Loving the look of these and will have to give it a go at some point. Out of interest, would it be possible to put in some kind of switchable or adjustable crossover like the Barefaced Big Baby? Like the idea of something that could dial in a more 'old school' sound if I needed.

Yes, that is certainly possible. There will probably be a fixed-value L-pad on the crossover (2 resistors connected to the HF unit). You could replace those with an 8-ohm L-pad attenuator. If you wish, I can provide more precise instructions once the finished crossover is ready.

However, I don't like L-pads on speakers. And I'll tell you why.

- First, it's one more thing to go wrong - and L-pads aren't nearly as reliable as wirewound resistors.

- When you rely on an L-pad for attentuation, you have no idea what is flat. The 12 o'clock setting means absolutely nothing. If the frequency response is not flat, the phase of the crossover will be out. That means dips (and peaks) in the response, especially off-axis.

- This particular design measures as flat as a very expensive studio monitor. Why would you want to compromise that when you can roll the top off with the tone controls on your amp or bass? When was the last time you saw an L-pad attenuator on a studio monitor, or a hi-fi speaker? About 50 years ago.

- Finally, from what I can gather, most people attenuate the HF unit on their cabs because it doesn't sound very good.
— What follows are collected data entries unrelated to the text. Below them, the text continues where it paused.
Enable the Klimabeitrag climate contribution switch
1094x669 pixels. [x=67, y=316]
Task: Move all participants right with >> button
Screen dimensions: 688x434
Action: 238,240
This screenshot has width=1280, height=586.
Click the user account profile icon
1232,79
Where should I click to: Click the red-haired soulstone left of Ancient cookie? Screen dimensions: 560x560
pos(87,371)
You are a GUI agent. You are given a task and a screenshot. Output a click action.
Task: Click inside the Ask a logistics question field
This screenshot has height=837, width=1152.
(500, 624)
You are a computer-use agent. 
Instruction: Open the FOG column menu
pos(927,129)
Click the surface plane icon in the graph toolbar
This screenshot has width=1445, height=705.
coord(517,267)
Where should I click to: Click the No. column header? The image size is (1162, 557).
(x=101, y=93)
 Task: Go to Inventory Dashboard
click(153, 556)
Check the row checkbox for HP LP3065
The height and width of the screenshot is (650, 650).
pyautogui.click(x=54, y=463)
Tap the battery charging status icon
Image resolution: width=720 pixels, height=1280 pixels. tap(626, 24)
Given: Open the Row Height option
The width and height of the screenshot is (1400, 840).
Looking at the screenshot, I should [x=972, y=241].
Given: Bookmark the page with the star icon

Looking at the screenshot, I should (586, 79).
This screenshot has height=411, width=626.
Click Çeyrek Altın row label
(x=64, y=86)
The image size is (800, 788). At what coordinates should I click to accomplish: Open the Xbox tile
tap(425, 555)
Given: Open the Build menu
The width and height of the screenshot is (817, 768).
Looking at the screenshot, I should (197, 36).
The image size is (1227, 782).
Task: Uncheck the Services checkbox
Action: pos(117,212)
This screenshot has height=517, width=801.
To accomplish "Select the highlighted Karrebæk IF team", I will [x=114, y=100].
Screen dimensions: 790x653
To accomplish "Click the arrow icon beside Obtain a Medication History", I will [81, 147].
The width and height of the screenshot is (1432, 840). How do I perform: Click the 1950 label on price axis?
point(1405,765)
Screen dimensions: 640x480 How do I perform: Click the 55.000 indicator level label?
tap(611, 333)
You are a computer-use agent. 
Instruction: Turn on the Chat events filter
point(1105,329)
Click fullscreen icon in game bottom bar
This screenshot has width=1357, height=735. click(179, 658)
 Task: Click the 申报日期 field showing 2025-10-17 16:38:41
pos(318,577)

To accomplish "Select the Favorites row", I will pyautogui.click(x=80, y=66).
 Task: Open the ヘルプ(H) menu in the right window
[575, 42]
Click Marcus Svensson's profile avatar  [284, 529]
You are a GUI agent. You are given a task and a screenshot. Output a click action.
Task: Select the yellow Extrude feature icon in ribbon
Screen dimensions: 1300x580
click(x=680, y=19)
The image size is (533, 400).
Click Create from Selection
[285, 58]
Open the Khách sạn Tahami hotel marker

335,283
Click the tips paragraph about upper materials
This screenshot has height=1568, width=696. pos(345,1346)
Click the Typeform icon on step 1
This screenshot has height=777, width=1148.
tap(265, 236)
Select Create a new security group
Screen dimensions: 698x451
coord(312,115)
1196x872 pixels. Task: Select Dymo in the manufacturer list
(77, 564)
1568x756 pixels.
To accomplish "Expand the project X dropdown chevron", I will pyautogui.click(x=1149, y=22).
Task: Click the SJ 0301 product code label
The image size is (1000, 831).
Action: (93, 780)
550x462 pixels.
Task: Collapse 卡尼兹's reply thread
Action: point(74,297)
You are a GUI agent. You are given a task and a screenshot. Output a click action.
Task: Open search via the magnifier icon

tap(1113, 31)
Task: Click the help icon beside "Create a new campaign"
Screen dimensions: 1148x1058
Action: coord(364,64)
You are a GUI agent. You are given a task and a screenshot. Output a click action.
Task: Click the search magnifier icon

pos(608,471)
I can understand that, but that's certainly not the case with this cab. The HF is not strident, edgy or honky. Your P-Bass with flats will sound like a P-Bass with flats, and if you want a more old-school sound turn the treble down on your amp or use the tone control knob on your bass.

You are entitled to disagree with all of this, and if you'd really like to fit an HF attenuator, I'm happy to provide the details. It's not a difficult job.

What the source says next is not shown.